Task objective:
Repeat every entry in the listing below, exactly.
━━━━━━━━━━
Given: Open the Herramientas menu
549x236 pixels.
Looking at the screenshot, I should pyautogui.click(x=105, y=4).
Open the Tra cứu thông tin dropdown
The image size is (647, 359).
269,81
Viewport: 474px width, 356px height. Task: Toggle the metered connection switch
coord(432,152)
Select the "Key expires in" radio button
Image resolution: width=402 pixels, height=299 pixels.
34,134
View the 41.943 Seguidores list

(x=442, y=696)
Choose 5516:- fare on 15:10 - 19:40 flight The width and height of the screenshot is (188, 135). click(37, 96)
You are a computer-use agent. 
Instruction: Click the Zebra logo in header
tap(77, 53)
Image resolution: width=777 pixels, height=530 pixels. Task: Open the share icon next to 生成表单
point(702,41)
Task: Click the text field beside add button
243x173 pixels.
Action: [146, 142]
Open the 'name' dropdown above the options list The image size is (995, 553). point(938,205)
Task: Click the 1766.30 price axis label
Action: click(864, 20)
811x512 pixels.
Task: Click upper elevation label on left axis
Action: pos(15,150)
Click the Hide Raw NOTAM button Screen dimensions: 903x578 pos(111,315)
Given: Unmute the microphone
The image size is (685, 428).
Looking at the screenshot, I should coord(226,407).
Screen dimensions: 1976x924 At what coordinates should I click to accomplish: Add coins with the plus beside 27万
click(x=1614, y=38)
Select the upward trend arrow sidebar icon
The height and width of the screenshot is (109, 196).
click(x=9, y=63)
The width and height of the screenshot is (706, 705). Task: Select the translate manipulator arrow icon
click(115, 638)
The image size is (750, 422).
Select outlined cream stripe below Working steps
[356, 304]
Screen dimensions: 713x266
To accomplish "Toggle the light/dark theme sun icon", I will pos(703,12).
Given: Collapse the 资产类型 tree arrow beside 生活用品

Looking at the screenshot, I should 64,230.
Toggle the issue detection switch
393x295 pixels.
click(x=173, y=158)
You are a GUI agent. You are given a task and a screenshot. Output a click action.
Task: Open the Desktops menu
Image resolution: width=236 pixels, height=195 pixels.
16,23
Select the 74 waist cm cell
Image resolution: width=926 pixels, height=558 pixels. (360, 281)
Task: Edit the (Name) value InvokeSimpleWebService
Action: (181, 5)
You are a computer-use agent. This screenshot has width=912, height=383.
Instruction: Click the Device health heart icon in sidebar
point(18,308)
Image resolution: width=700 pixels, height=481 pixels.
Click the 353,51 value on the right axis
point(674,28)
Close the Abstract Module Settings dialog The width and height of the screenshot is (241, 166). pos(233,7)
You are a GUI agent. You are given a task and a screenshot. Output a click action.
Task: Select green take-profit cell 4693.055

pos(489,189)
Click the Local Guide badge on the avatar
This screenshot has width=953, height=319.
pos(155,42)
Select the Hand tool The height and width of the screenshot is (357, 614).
━━━━━━━━━━
Solution to this exercise:
Given: Open the Herramientas menu
549x236 pixels.
Looking at the screenshot, I should pyautogui.click(x=105, y=4).
Open the Tra cứu thông tin dropdown
The image size is (647, 359).
269,81
Viewport: 474px width, 356px height. Task: Toggle the metered connection switch
coord(432,152)
Select the "Key expires in" radio button
Image resolution: width=402 pixels, height=299 pixels.
34,134
View the 41.943 Seguidores list

(x=442, y=696)
Choose 5516:- fare on 15:10 - 19:40 flight The width and height of the screenshot is (188, 135). click(37, 96)
You are a computer-use agent. 
Instruction: Click the Zebra logo in header
tap(77, 53)
Image resolution: width=777 pixels, height=530 pixels. Task: Open the share icon next to 生成表单
point(702,41)
Task: Click the text field beside add button
243x173 pixels.
Action: [146, 142]
Open the 'name' dropdown above the options list The image size is (995, 553). point(938,205)
Task: Click the 1766.30 price axis label
Action: click(864, 20)
811x512 pixels.
Task: Click upper elevation label on left axis
Action: pos(15,150)
Click the Hide Raw NOTAM button Screen dimensions: 903x578 pos(111,315)
Given: Unmute the microphone
The image size is (685, 428).
Looking at the screenshot, I should coord(226,407).
Screen dimensions: 1976x924 At what coordinates should I click to accomplish: Add coins with the plus beside 27万
click(x=1614, y=38)
Select the upward trend arrow sidebar icon
The height and width of the screenshot is (109, 196).
click(x=9, y=63)
The width and height of the screenshot is (706, 705). Task: Select the translate manipulator arrow icon
click(115, 638)
The image size is (750, 422).
Select outlined cream stripe below Working steps
[356, 304]
Screen dimensions: 713x266
To accomplish "Toggle the light/dark theme sun icon", I will pos(703,12).
Given: Collapse the 资产类型 tree arrow beside 生活用品

Looking at the screenshot, I should 64,230.
Toggle the issue detection switch
393x295 pixels.
click(x=173, y=158)
You are a GUI agent. You are given a task and a screenshot. Output a click action.
Task: Open the Desktops menu
Image resolution: width=236 pixels, height=195 pixels.
16,23
Select the 74 waist cm cell
Image resolution: width=926 pixels, height=558 pixels. (360, 281)
Task: Edit the (Name) value InvokeSimpleWebService
Action: (181, 5)
You are a computer-use agent. This screenshot has width=912, height=383.
Instruction: Click the Device health heart icon in sidebar
point(18,308)
Image resolution: width=700 pixels, height=481 pixels.
Click the 353,51 value on the right axis
point(674,28)
Close the Abstract Module Settings dialog The width and height of the screenshot is (241, 166). pos(233,7)
You are a GUI agent. You are given a task and a screenshot. Output a click action.
Task: Select green take-profit cell 4693.055

pos(489,189)
Click the Local Guide badge on the avatar
This screenshot has width=953, height=319.
pos(155,42)
Select the Hand tool The height and width of the screenshot is (357, 614).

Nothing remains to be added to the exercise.